Segment Open

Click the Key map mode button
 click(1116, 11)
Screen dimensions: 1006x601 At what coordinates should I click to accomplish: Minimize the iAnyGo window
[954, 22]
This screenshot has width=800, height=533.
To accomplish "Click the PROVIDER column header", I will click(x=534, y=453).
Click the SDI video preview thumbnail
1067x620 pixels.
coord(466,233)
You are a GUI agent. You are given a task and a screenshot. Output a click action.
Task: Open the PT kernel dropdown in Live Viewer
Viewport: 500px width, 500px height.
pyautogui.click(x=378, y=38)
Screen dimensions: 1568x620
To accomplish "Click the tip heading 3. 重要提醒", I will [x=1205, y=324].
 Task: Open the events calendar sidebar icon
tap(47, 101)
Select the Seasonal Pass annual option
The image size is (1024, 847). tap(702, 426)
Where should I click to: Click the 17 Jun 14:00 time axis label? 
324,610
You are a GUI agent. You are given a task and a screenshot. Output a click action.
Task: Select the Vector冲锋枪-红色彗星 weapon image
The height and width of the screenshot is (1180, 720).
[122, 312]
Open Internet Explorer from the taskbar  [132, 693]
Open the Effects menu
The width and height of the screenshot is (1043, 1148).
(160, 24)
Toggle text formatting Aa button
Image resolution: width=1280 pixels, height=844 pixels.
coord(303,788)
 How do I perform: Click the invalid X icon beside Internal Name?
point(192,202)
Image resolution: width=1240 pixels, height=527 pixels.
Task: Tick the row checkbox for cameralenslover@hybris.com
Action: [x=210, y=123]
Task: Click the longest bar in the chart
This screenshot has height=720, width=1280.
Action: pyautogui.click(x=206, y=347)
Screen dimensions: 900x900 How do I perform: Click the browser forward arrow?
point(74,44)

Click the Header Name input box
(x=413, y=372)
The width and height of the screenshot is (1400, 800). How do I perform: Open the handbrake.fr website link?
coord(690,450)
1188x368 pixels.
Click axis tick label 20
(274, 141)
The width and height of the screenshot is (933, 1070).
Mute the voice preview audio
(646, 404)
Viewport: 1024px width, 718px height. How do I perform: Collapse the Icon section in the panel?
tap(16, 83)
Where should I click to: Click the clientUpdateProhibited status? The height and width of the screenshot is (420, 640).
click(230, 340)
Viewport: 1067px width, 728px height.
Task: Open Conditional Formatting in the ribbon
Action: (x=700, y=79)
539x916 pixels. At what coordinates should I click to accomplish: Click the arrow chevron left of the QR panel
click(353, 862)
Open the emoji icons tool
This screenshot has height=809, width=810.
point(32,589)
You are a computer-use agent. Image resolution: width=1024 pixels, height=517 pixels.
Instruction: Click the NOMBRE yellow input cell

Segment Closed

Return the material above unaltered. Include every line.

Click the Key map mode button
 click(1116, 11)
Screen dimensions: 1006x601 At what coordinates should I click to accomplish: Minimize the iAnyGo window
[954, 22]
This screenshot has width=800, height=533.
To accomplish "Click the PROVIDER column header", I will click(x=534, y=453).
Click the SDI video preview thumbnail
1067x620 pixels.
coord(466,233)
You are a GUI agent. You are given a task and a screenshot. Output a click action.
Task: Open the PT kernel dropdown in Live Viewer
Viewport: 500px width, 500px height.
pyautogui.click(x=378, y=38)
Screen dimensions: 1568x620
To accomplish "Click the tip heading 3. 重要提醒", I will [x=1205, y=324].
 Task: Open the events calendar sidebar icon
tap(47, 101)
Select the Seasonal Pass annual option
The image size is (1024, 847). tap(702, 426)
Where should I click to: Click the 17 Jun 14:00 time axis label? 
324,610
You are a GUI agent. You are given a task and a screenshot. Output a click action.
Task: Select the Vector冲锋枪-红色彗星 weapon image
The height and width of the screenshot is (1180, 720).
[122, 312]
Open Internet Explorer from the taskbar  [132, 693]
Open the Effects menu
The width and height of the screenshot is (1043, 1148).
(160, 24)
Toggle text formatting Aa button
Image resolution: width=1280 pixels, height=844 pixels.
coord(303,788)
 How do I perform: Click the invalid X icon beside Internal Name?
point(192,202)
Image resolution: width=1240 pixels, height=527 pixels.
Task: Tick the row checkbox for cameralenslover@hybris.com
Action: [x=210, y=123]
Task: Click the longest bar in the chart
This screenshot has height=720, width=1280.
Action: pyautogui.click(x=206, y=347)
Screen dimensions: 900x900 How do I perform: Click the browser forward arrow?
point(74,44)

Click the Header Name input box
(x=413, y=372)
The width and height of the screenshot is (1400, 800). How do I perform: Open the handbrake.fr website link?
coord(690,450)
1188x368 pixels.
Click axis tick label 20
(274, 141)
The width and height of the screenshot is (933, 1070).
Mute the voice preview audio
(646, 404)
Viewport: 1024px width, 718px height. How do I perform: Collapse the Icon section in the panel?
tap(16, 83)
Where should I click to: Click the clientUpdateProhibited status? The height and width of the screenshot is (420, 640).
click(230, 340)
Viewport: 1067px width, 728px height.
Task: Open Conditional Formatting in the ribbon
Action: (x=700, y=79)
539x916 pixels. At what coordinates should I click to accomplish: Click the arrow chevron left of the QR panel
click(353, 862)
Open the emoji icons tool
This screenshot has height=809, width=810.
point(32,589)
You are a computer-use agent. Image resolution: width=1024 pixels, height=517 pixels.
Instruction: Click the NOMBRE yellow input cell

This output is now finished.